Uliana Kochetkova, Associate Professor in the Department of Phonetics and Methods of Teaching Foreign Languages at St Petersburg University, was the guest of the ninth episode of the popular science podcast "Heinrich Terahertz". She spoke about how voice assistants perceive our speech, why they do not recognise questions and irony, and whether they need to be taught to do so.
Voice assistants are an important part of many businesses today. They can book a doctor’s appointment for you; process orders; answer general knowledge queries; deliver weather updates; play music; and much more. Unlike humans, however, artificial intelligence (AI) has no ability to fully comprehend speech, as a human does. Uliana Kochetkova explained that all AI-based technologies are mainly focused on a text. They transform any voice message into a set of symbols and analyse them.
"Stress in speech is of particular importance when we have to interpret spoken language. The same phrase can sound condescending or ironic. If you write down this phrase, the implied message may not be clear. It is linguistic cues, specific to each language, that help you understand it correctly," she said.

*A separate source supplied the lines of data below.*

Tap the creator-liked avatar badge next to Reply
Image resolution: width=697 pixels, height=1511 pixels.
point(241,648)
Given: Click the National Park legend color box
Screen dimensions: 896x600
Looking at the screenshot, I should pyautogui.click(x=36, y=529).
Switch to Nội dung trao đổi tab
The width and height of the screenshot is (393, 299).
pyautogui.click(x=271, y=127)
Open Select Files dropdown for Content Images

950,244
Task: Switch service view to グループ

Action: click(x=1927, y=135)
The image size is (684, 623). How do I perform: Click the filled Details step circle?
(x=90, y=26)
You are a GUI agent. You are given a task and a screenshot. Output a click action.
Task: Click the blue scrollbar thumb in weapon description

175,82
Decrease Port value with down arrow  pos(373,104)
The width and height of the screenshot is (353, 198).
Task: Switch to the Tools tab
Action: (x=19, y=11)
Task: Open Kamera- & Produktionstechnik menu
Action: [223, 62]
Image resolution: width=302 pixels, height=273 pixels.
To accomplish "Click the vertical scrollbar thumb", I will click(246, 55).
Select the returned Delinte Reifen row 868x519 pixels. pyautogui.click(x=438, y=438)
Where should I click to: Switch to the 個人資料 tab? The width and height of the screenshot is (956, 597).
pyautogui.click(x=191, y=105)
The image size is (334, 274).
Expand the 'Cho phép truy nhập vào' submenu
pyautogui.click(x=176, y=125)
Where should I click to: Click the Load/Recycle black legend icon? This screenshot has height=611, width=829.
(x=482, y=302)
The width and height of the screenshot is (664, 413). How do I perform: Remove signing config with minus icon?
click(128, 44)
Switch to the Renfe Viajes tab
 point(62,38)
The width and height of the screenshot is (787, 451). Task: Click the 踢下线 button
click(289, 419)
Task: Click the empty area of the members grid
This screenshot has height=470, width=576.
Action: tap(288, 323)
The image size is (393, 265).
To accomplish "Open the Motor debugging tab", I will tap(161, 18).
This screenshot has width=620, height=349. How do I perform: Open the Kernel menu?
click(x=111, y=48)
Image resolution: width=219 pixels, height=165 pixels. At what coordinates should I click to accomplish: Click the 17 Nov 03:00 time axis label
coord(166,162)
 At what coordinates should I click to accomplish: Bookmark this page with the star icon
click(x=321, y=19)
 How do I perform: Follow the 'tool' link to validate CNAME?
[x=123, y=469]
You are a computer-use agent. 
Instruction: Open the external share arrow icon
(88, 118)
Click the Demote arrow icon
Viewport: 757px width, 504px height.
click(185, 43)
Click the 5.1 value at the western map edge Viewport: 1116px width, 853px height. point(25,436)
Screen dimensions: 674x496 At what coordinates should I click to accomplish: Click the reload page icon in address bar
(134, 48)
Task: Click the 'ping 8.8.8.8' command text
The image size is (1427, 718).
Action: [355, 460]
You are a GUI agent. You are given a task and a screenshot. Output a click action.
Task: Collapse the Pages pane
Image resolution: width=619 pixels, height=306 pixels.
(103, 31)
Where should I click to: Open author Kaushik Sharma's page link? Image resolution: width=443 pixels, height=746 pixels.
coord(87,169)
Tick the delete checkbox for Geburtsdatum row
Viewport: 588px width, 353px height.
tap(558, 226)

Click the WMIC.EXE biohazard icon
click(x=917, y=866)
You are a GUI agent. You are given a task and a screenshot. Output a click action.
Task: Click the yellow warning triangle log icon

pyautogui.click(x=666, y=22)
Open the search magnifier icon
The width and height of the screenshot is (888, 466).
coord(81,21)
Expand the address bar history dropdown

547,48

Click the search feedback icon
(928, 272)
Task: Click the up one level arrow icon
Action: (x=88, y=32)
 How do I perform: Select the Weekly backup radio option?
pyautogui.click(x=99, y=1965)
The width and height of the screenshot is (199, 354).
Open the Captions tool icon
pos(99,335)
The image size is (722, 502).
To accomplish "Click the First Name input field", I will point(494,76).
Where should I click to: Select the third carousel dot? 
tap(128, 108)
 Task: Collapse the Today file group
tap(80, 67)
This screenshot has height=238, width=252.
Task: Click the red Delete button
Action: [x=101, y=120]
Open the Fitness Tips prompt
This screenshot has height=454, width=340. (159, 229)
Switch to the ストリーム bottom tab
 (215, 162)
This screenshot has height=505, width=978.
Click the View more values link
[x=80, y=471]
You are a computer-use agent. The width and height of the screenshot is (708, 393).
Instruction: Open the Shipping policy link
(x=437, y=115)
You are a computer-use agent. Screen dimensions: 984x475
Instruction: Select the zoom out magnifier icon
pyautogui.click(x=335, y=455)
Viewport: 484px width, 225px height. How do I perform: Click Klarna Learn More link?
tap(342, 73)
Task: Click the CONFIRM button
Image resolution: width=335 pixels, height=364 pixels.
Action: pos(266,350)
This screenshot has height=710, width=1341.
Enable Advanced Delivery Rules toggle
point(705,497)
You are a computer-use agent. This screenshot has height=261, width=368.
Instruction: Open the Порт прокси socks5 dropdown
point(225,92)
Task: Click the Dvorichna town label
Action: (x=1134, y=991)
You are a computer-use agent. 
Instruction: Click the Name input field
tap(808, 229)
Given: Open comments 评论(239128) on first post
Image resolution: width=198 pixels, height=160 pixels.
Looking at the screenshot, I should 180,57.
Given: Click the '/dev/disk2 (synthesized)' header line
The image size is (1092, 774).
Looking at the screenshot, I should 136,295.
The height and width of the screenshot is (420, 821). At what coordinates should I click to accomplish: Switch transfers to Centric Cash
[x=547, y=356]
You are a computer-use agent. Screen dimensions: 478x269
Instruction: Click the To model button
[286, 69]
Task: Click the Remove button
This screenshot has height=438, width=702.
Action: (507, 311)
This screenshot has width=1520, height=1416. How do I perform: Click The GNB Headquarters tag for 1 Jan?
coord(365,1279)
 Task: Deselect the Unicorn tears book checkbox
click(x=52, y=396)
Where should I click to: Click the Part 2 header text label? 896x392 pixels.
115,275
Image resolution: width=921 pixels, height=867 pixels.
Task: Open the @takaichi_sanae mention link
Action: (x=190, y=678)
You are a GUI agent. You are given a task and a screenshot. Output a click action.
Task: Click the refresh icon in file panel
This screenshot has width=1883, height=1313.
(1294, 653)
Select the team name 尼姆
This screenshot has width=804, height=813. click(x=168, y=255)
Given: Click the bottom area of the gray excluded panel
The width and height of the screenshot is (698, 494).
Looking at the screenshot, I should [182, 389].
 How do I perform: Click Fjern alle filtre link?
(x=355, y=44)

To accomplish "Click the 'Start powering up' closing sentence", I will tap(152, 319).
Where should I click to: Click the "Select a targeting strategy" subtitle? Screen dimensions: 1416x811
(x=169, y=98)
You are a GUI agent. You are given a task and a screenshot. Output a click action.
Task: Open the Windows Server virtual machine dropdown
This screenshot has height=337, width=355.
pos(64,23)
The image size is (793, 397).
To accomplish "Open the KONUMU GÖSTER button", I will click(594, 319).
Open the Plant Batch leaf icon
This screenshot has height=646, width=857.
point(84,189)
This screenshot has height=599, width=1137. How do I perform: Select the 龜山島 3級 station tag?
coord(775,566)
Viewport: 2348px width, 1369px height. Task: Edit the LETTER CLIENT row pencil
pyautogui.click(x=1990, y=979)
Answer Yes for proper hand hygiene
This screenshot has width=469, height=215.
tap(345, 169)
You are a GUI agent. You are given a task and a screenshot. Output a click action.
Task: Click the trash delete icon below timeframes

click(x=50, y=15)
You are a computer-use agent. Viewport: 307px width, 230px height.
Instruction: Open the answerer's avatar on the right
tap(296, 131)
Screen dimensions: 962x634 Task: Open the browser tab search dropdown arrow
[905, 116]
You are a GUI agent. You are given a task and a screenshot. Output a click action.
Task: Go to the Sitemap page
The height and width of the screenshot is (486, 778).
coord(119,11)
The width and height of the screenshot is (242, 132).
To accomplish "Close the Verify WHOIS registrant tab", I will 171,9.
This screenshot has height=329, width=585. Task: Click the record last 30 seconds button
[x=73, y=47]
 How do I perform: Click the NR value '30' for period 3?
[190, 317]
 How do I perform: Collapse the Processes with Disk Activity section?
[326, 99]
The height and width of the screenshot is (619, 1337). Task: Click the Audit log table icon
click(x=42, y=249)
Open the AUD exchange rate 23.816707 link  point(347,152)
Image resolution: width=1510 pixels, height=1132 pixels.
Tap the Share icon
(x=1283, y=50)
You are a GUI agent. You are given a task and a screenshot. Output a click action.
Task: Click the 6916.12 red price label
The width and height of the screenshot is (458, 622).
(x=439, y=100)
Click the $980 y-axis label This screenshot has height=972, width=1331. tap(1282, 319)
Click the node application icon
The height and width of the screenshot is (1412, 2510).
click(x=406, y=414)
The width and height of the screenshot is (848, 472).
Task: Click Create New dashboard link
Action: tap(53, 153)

In spoken language, meaning can be provided through: intonational patterns; gestures; facial expressions; and the word order in a sentence. The latter gives a specific linguistic cue helping algorithms understand that a person is asking a question. Linguistic norms, however, does not always require that an interrogative sentence should have a certain word order. Question words in such a sentence are also not obligatory.
Earlier, the St Petersburg University linguists conducted a research on speech and identified gesture, intonation, and mimic patterns typical of a person who uses ironic expressions in his or her speech. Determining the key differences between ironic and neutral conversation will help to improve automatic speech recognition and audio-visual synthesis systems based on artificial intelligence.
For this reason, AI-based voice assistants cannot accurately comprehend a certain emotional message. The researchers are developing teaching algorithms to recognise certain language techniques. In the professional community, however, there is no consensus as to whether AI should be taught to understand humans accurately.
"Artificial intelligence is a great help in our lives, making many tasks easier. The question is whether we really want a voice assistant to know that we are, for instance, scared or stressed. This opens up an array of possible scenarios, not all of which are safe," said Uliana Kochetkova.